When Hawthorn beat Geelong in the 2013 preliminary final, ending a run of eleven straight losses to the Cats, salivating journos had the opportunity to rehash everything they’d already written about Kennett’s curse, on Friday, Thursday and every other day during the week. But of all the things written about Kennett’s curse, the one I’m stunned not to have read is: E(X) = (1 – p^r) / (p^r.(1 – p))

This roughly translates as: if two teams play a whole bunch of football matches, how many would you expect them to play before one team suffers from X: Kennett’s curse?

The answer, with the curse at 11 games, assuming that both teams have an equal chance of winning each match, is 4094 – and Geelong and Hawthorn have only played 152.

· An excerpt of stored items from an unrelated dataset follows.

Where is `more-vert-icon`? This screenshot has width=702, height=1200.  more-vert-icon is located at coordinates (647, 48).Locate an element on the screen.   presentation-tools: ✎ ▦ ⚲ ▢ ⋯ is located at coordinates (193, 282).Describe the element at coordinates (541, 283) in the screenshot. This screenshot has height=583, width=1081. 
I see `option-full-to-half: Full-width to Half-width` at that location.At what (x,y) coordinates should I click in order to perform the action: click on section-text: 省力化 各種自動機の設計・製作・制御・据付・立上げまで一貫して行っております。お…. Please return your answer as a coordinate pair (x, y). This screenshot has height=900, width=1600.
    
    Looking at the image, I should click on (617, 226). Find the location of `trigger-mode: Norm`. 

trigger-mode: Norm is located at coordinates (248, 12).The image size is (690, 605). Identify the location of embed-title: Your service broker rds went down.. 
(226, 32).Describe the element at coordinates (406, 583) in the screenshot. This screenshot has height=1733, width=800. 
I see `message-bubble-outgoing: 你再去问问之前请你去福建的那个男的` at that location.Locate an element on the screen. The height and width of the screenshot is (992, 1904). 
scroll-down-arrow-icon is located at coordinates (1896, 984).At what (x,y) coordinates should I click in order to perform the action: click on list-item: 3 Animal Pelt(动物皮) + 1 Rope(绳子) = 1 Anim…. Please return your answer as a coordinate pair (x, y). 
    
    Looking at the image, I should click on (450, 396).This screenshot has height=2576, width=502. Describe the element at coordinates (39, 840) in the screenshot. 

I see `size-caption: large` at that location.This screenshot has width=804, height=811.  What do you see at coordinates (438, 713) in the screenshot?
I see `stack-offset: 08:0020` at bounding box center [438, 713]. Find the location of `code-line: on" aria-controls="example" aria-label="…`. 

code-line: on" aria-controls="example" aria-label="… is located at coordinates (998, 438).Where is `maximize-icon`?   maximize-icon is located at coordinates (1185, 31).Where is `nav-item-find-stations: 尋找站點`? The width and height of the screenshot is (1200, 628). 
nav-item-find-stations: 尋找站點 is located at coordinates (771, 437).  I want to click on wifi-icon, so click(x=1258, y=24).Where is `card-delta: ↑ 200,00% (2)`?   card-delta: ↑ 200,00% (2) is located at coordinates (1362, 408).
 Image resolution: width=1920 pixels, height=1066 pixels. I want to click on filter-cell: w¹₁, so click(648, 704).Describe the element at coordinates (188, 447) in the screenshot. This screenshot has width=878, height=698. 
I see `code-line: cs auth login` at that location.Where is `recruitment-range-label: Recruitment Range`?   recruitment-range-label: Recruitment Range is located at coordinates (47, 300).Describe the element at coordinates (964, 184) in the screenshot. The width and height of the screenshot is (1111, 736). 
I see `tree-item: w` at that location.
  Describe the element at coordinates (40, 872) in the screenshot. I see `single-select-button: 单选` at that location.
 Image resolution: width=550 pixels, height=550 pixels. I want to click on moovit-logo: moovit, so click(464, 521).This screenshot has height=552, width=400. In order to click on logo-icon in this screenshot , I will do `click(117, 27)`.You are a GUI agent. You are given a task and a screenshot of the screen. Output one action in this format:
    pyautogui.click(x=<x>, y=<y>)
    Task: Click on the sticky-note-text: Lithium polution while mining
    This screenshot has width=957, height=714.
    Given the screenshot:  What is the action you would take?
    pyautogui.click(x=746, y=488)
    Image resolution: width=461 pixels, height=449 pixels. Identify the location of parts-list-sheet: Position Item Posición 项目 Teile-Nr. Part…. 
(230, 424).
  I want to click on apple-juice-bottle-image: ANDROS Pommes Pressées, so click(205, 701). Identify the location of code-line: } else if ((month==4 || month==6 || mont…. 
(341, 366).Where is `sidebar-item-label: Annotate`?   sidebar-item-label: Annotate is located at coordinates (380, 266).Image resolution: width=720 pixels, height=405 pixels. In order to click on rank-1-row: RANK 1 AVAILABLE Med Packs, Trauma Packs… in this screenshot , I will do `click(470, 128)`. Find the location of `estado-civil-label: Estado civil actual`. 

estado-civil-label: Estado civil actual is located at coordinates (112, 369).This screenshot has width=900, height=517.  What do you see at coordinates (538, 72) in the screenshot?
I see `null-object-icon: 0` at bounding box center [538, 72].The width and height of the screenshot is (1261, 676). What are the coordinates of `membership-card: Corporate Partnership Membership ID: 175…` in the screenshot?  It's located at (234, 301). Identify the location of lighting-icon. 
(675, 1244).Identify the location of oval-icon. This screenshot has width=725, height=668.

The key assumption, though, is “equal chance”. If the Geelong edge is as little as 55-45 – good enough to win 11 games out of every 20 – the calculation for E(Kennett) drops to just 1592. (If Hawthorn has the edge, it blows out to 11864… yikes.)

Surprisingly, providing a general formula for the probability of a string of wins within a longer series of matches isn’t easy, but you can do it using a ridiculously complex formula. Using it for a string of 11 wins within 150 matches, at a fifty-fifty chance of winning for each team: Kennett’s curse will occur 3.3% of the time. (Update: you can see a table of Kennett curse calculations here.)

But hasn’t this “experiment” of teams playing sequences of matches against each other been performed many more times than just now, with Geelong and Hawthorn?

Geelong beat North Melbourne 23 times in a row in the 1920s and 30s, with not an ex-premier in sight. Essendon won 20 straight against St Kilda from 1981-1991, the fabled “crap team curse”. But genuine rivals have met in many, many sequences of matches. There are 66 combinations of rivalries just amongst the clubs comprising the VFL in 1986, on the eve of expansion – the probability of *none* of these resulting in an eleven-game “curse” is equal to (1 – 0.033)^{66 }= 0.109, or around 10.9%. Of course, only a fraction of these rivalries are as evenly-fought as Hawks-Cats – but only 21 or so are needed to bring the probability of a “curse” down to 50-50.

So, when Geelong-Hawthorn rolls around again – make sure that any discussion of the Kennett curse includes a healthy dose of of the fancy formula above.

Or maybe just direct people to the blog.